Saved data entries:

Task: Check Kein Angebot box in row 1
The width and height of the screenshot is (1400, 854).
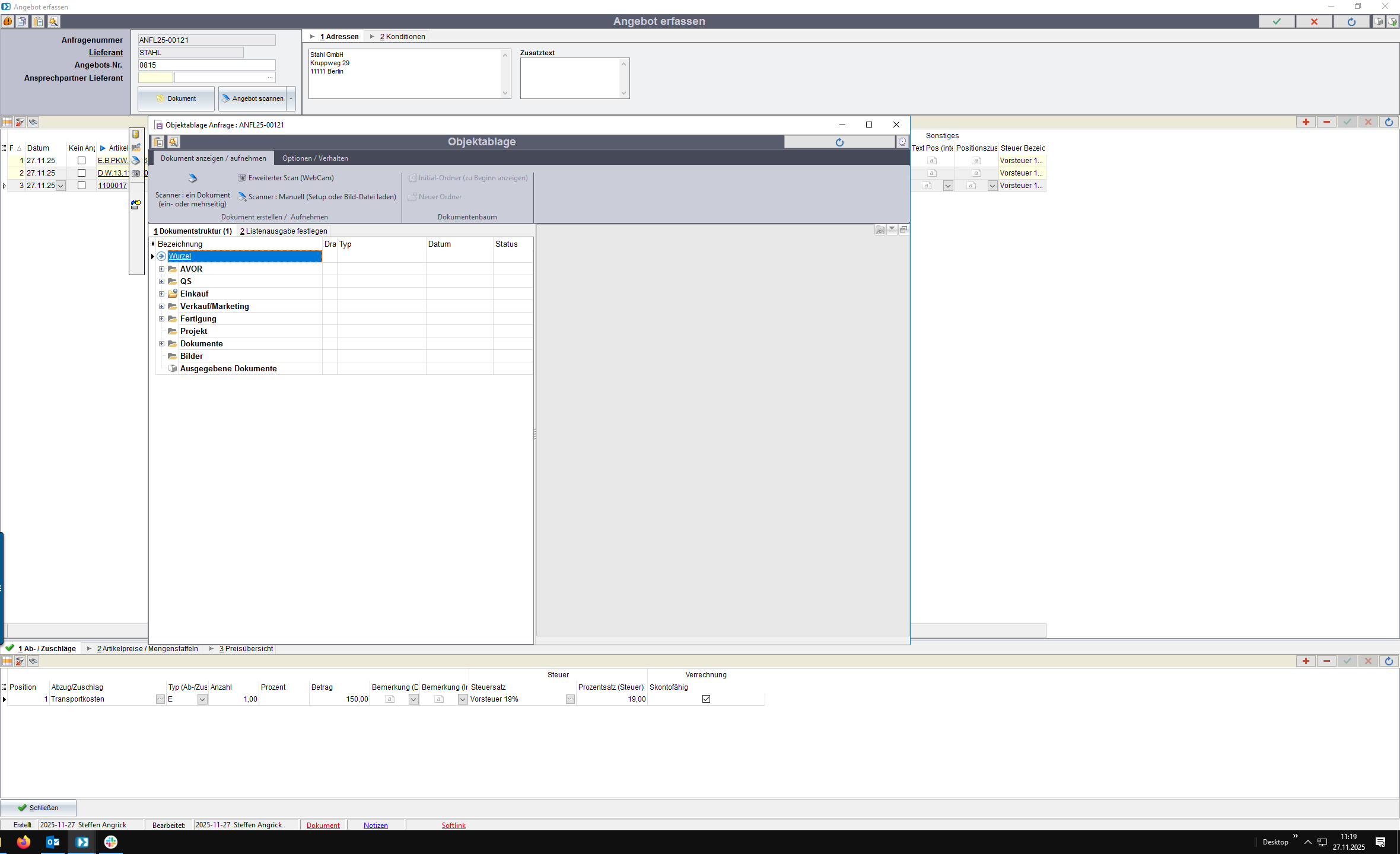Action: click(82, 161)
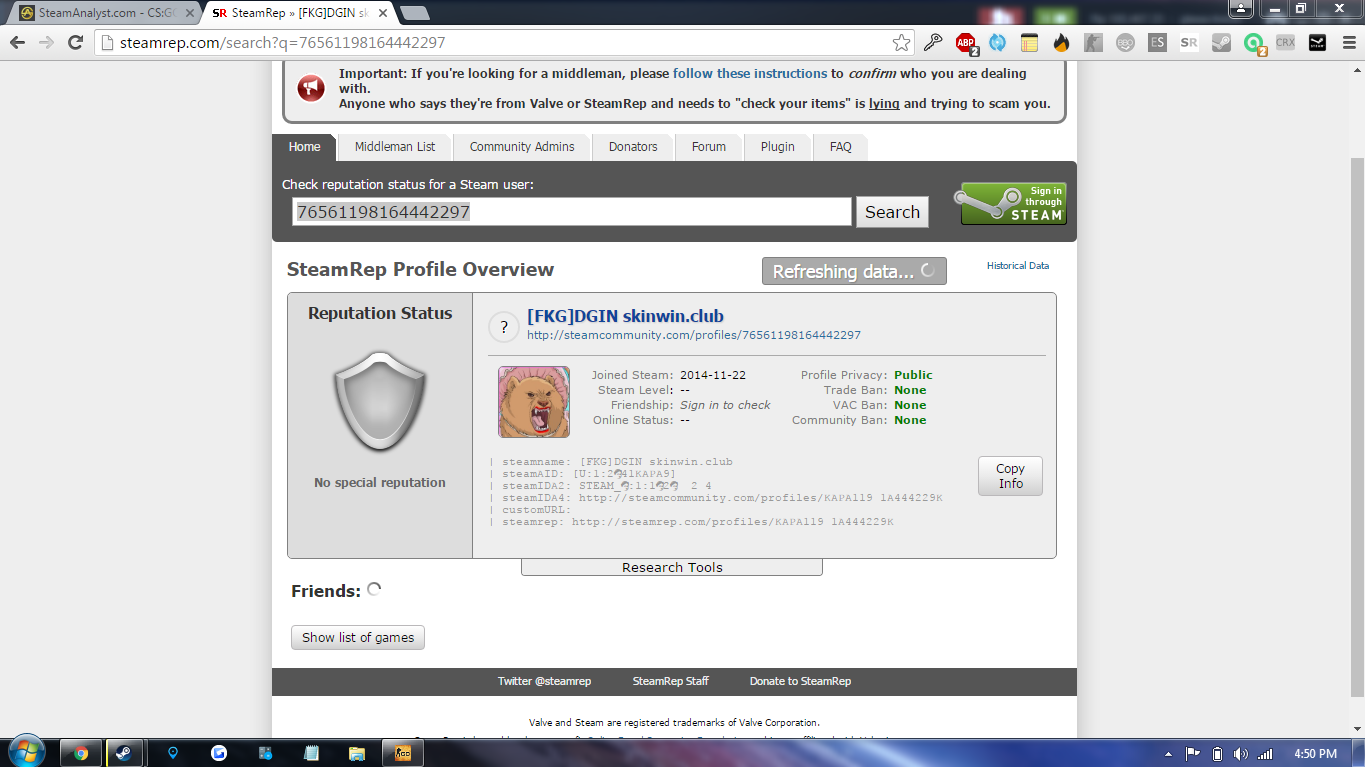
Task: Bookmark this page with the star icon
Action: coord(901,43)
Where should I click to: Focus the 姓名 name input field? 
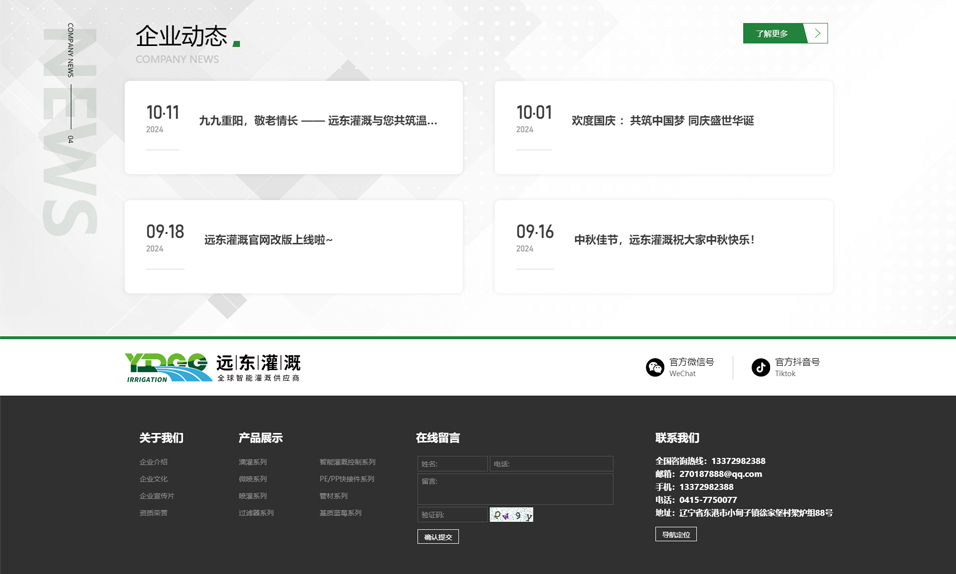coord(452,464)
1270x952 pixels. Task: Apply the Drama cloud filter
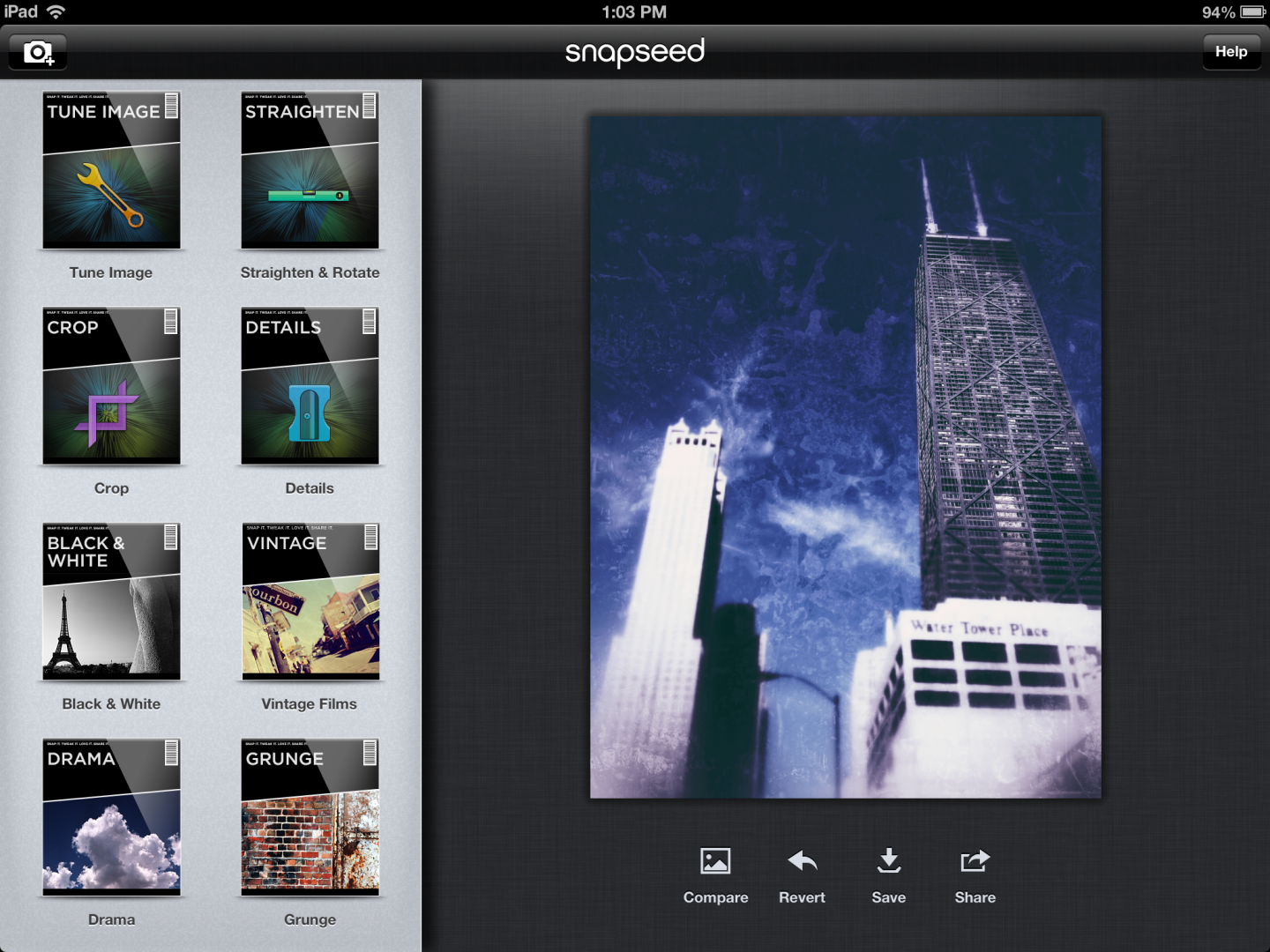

▶ Task statement
Turn every line of the entries above into a numbered list, skipping any blank lines. Leave the pictures out of your answer.

▶ The answer
1. Task: Check Kein Angebot box in row 1
2. The width and height of the screenshot is (1400, 854).
3. Action: click(82, 161)
4. Task: Bookmark this page with the star icon
5. Action: coord(901,43)
6. Where should I click to: Focus the 姓名 name input field? 
7. coord(452,464)
8. 1270x952 pixels. Task: Apply the Drama cloud filter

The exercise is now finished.